**The input**
====================
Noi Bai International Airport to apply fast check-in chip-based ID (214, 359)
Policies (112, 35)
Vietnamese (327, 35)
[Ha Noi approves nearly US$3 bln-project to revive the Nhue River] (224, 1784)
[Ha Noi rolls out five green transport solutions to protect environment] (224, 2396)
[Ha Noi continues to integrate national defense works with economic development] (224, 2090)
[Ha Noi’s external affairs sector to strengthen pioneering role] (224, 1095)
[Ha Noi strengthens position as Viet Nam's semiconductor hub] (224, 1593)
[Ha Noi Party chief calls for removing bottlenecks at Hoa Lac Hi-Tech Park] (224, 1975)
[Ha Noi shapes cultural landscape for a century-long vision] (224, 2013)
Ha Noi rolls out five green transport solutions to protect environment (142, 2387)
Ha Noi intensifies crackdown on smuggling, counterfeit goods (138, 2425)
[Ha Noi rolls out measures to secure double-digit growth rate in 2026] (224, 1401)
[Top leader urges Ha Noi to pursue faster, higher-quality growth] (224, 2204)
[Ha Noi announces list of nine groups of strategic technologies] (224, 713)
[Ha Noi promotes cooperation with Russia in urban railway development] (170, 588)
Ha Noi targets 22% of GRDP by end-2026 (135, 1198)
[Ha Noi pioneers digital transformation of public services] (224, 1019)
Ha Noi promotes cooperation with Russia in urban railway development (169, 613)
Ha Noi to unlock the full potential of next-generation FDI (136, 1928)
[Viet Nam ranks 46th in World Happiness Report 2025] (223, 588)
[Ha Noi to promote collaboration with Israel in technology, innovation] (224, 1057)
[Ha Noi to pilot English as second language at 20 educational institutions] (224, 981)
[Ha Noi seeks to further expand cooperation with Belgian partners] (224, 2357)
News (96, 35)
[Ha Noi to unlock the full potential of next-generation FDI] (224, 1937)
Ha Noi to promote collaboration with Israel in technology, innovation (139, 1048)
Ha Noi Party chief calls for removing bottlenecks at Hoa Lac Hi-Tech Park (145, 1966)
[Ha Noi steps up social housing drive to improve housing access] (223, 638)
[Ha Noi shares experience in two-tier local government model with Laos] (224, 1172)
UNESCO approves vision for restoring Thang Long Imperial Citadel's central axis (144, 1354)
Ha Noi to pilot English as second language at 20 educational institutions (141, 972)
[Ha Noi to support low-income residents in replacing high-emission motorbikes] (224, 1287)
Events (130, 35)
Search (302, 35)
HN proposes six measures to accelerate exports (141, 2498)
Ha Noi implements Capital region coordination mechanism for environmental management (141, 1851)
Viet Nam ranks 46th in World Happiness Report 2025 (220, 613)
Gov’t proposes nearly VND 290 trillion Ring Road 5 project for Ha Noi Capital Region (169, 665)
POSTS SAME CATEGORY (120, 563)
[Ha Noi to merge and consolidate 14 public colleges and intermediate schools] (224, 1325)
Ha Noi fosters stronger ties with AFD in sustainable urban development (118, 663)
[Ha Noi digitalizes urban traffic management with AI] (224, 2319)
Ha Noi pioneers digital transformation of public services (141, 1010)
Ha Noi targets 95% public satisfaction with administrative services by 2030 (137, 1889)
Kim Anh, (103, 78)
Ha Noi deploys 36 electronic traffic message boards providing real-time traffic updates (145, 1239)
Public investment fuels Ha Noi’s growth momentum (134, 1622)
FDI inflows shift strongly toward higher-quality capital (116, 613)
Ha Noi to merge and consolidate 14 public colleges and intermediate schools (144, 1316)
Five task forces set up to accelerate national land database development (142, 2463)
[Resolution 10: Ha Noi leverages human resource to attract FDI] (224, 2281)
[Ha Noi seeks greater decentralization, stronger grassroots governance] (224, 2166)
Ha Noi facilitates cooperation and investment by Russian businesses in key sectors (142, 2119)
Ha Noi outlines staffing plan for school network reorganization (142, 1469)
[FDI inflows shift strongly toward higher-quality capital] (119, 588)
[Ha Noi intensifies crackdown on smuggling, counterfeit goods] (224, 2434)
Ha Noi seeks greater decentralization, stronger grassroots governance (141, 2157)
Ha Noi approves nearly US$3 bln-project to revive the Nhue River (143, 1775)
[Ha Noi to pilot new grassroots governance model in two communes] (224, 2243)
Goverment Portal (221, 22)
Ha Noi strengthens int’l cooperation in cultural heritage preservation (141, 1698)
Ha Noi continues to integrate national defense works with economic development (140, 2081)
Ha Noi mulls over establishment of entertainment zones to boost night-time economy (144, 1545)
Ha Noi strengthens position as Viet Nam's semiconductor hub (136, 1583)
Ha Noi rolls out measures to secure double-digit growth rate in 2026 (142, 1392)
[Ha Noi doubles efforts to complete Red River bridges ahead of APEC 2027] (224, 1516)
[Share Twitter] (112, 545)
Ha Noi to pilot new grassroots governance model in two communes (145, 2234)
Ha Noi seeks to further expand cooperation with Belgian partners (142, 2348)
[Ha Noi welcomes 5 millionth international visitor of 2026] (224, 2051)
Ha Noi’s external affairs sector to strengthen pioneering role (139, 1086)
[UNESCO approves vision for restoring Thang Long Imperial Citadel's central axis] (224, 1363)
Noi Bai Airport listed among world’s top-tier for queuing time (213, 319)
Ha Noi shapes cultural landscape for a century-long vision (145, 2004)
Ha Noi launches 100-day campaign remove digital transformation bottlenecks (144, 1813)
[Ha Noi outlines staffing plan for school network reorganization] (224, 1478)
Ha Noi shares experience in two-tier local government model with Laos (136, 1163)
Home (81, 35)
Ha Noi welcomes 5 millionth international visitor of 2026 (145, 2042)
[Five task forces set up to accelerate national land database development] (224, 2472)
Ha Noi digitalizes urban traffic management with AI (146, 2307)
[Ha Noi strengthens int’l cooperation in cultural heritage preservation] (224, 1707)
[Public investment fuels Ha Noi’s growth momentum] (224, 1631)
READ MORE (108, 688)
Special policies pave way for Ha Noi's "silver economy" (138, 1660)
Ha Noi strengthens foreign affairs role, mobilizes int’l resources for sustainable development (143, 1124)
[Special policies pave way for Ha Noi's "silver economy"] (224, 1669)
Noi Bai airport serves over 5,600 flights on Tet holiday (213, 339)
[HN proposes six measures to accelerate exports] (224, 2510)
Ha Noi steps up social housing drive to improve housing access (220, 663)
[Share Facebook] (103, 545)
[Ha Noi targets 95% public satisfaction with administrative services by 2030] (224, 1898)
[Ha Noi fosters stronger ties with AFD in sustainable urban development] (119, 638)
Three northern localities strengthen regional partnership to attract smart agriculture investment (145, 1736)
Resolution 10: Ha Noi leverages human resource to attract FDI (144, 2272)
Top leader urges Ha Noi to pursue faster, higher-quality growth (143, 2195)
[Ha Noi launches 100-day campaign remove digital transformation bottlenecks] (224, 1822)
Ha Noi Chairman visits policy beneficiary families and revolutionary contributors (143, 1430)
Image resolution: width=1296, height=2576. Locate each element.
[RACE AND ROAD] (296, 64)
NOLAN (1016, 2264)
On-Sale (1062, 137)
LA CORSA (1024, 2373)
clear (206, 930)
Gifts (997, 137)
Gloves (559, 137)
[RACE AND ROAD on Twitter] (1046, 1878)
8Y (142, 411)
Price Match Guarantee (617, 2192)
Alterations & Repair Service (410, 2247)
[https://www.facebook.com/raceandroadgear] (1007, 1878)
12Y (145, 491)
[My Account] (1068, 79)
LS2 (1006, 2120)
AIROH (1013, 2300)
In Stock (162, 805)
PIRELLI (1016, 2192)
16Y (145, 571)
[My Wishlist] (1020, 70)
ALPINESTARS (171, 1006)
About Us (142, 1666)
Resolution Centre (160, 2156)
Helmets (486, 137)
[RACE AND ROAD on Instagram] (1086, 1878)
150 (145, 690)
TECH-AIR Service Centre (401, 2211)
====================
**What is expected**
Everything in the listing above should be printed again exactly.

**Written reply**
Noi Bai International Airport to apply fast check-in chip-based ID (214, 359)
Policies (112, 35)
Vietnamese (327, 35)
[Ha Noi approves nearly US$3 bln-project to revive the Nhue River] (224, 1784)
[Ha Noi rolls out five green transport solutions to protect environment] (224, 2396)
[Ha Noi continues to integrate national defense works with economic development] (224, 2090)
[Ha Noi’s external affairs sector to strengthen pioneering role] (224, 1095)
[Ha Noi strengthens position as Viet Nam's semiconductor hub] (224, 1593)
[Ha Noi Party chief calls for removing bottlenecks at Hoa Lac Hi-Tech Park] (224, 1975)
[Ha Noi shapes cultural landscape for a century-long vision] (224, 2013)
Ha Noi rolls out five green transport solutions to protect environment (142, 2387)
Ha Noi intensifies crackdown on smuggling, counterfeit goods (138, 2425)
[Ha Noi rolls out measures to secure double-digit growth rate in 2026] (224, 1401)
[Top leader urges Ha Noi to pursue faster, higher-quality growth] (224, 2204)
[Ha Noi announces list of nine groups of strategic technologies] (224, 713)
[Ha Noi promotes cooperation with Russia in urban railway development] (170, 588)
Ha Noi targets 22% of GRDP by end-2026 (135, 1198)
[Ha Noi pioneers digital transformation of public services] (224, 1019)
Ha Noi promotes cooperation with Russia in urban railway development (169, 613)
Ha Noi to unlock the full potential of next-generation FDI (136, 1928)
[Viet Nam ranks 46th in World Happiness Report 2025] (223, 588)
[Ha Noi to promote collaboration with Israel in technology, innovation] (224, 1057)
[Ha Noi to pilot English as second language at 20 educational institutions] (224, 981)
[Ha Noi seeks to further expand cooperation with Belgian partners] (224, 2357)
News (96, 35)
[Ha Noi to unlock the full potential of next-generation FDI] (224, 1937)
Ha Noi to promote collaboration with Israel in technology, innovation (139, 1048)
Ha Noi Party chief calls for removing bottlenecks at Hoa Lac Hi-Tech Park (145, 1966)
[Ha Noi steps up social housing drive to improve housing access] (223, 638)
[Ha Noi shares experience in two-tier local government model with Laos] (224, 1172)
UNESCO approves vision for restoring Thang Long Imperial Citadel's central axis (144, 1354)
Ha Noi to pilot English as second language at 20 educational institutions (141, 972)
[Ha Noi to support low-income residents in replacing high-emission motorbikes] (224, 1287)
Events (130, 35)
Search (302, 35)
HN proposes six measures to accelerate exports (141, 2498)
Ha Noi implements Capital region coordination mechanism for environmental management (141, 1851)
Viet Nam ranks 46th in World Happiness Report 2025 (220, 613)
Gov’t proposes nearly VND 290 trillion Ring Road 5 project for Ha Noi Capital Region (169, 665)
POSTS SAME CATEGORY (120, 563)
[Ha Noi to merge and consolidate 14 public colleges and intermediate schools] (224, 1325)
Ha Noi fosters stronger ties with AFD in sustainable urban development (118, 663)
[Ha Noi digitalizes urban traffic management with AI] (224, 2319)
Ha Noi pioneers digital transformation of public services (141, 1010)
Ha Noi targets 95% public satisfaction with administrative services by 2030 (137, 1889)
Kim Anh, (103, 78)
Ha Noi deploys 36 electronic traffic message boards providing real-time traffic updates (145, 1239)
Public investment fuels Ha Noi’s growth momentum (134, 1622)
FDI inflows shift strongly toward higher-quality capital (116, 613)
Ha Noi to merge and consolidate 14 public colleges and intermediate schools (144, 1316)
Five task forces set up to accelerate national land database development (142, 2463)
[Resolution 10: Ha Noi leverages human resource to attract FDI] (224, 2281)
[Ha Noi seeks greater decentralization, stronger grassroots governance] (224, 2166)
Ha Noi facilitates cooperation and investment by Russian businesses in key sectors (142, 2119)
Ha Noi outlines staffing plan for school network reorganization (142, 1469)
[FDI inflows shift strongly toward higher-quality capital] (119, 588)
[Ha Noi intensifies crackdown on smuggling, counterfeit goods] (224, 2434)
Ha Noi seeks greater decentralization, stronger grassroots governance (141, 2157)
Ha Noi approves nearly US$3 bln-project to revive the Nhue River (143, 1775)
[Ha Noi to pilot new grassroots governance model in two communes] (224, 2243)
Goverment Portal (221, 22)
Ha Noi strengthens int’l cooperation in cultural heritage preservation (141, 1698)
Ha Noi continues to integrate national defense works with economic development (140, 2081)
Ha Noi mulls over establishment of entertainment zones to boost night-time economy (144, 1545)
Ha Noi strengthens position as Viet Nam's semiconductor hub (136, 1583)
Ha Noi rolls out measures to secure double-digit growth rate in 2026 (142, 1392)
[Ha Noi doubles efforts to complete Red River bridges ahead of APEC 2027] (224, 1516)
[Share Twitter] (112, 545)
Ha Noi to pilot new grassroots governance model in two communes (145, 2234)
Ha Noi seeks to further expand cooperation with Belgian partners (142, 2348)
[Ha Noi welcomes 5 millionth international visitor of 2026] (224, 2051)
Ha Noi’s external affairs sector to strengthen pioneering role (139, 1086)
[UNESCO approves vision for restoring Thang Long Imperial Citadel's central axis] (224, 1363)
Noi Bai Airport listed among world’s top-tier for queuing time (213, 319)
Ha Noi shapes cultural landscape for a century-long vision (145, 2004)
Ha Noi launches 100-day campaign remove digital transformation bottlenecks (144, 1813)
[Ha Noi outlines staffing plan for school network reorganization] (224, 1478)
Ha Noi shares experience in two-tier local government model with Laos (136, 1163)
Home (81, 35)
Ha Noi welcomes 5 millionth international visitor of 2026 (145, 2042)
[Five task forces set up to accelerate national land database development] (224, 2472)
Ha Noi digitalizes urban traffic management with AI (146, 2307)
[Ha Noi strengthens int’l cooperation in cultural heritage preservation] (224, 1707)
[Public investment fuels Ha Noi’s growth momentum] (224, 1631)
READ MORE (108, 688)
Special policies pave way for Ha Noi's "silver economy" (138, 1660)
Ha Noi strengthens foreign affairs role, mobilizes int’l resources for sustainable development (143, 1124)
[Special policies pave way for Ha Noi's "silver economy"] (224, 1669)
Noi Bai airport serves over 5,600 flights on Tet holiday (213, 339)
[HN proposes six measures to accelerate exports] (224, 2510)
Ha Noi steps up social housing drive to improve housing access (220, 663)
[Share Facebook] (103, 545)
[Ha Noi targets 95% public satisfaction with administrative services by 2030] (224, 1898)
[Ha Noi fosters stronger ties with AFD in sustainable urban development] (119, 638)
Three northern localities strengthen regional partnership to attract smart agriculture investment (145, 1736)
Resolution 10: Ha Noi leverages human resource to attract FDI (144, 2272)
Top leader urges Ha Noi to pursue faster, higher-quality growth (143, 2195)
[Ha Noi launches 100-day campaign remove digital transformation bottlenecks] (224, 1822)
Ha Noi Chairman visits policy beneficiary families and revolutionary contributors (143, 1430)
Image resolution: width=1296, height=2576. Locate each element.
[RACE AND ROAD] (296, 64)
NOLAN (1016, 2264)
On-Sale (1062, 137)
LA CORSA (1024, 2373)
clear (206, 930)
Gifts (997, 137)
Gloves (559, 137)
[RACE AND ROAD on Twitter] (1046, 1878)
8Y (142, 411)
Price Match Guarantee (617, 2192)
Alterations & Repair Service (410, 2247)
[https://www.facebook.com/raceandroadgear] (1007, 1878)
12Y (145, 491)
[My Account] (1068, 79)
LS2 (1006, 2120)
AIROH (1013, 2300)
In Stock (162, 805)
PIRELLI (1016, 2192)
16Y (145, 571)
[My Wishlist] (1020, 70)
ALPINESTARS (171, 1006)
About Us (142, 1666)
Resolution Centre (160, 2156)
Helmets (486, 137)
[RACE AND ROAD on Instagram] (1086, 1878)
150 (145, 690)
TECH-AIR Service Centre (401, 2211)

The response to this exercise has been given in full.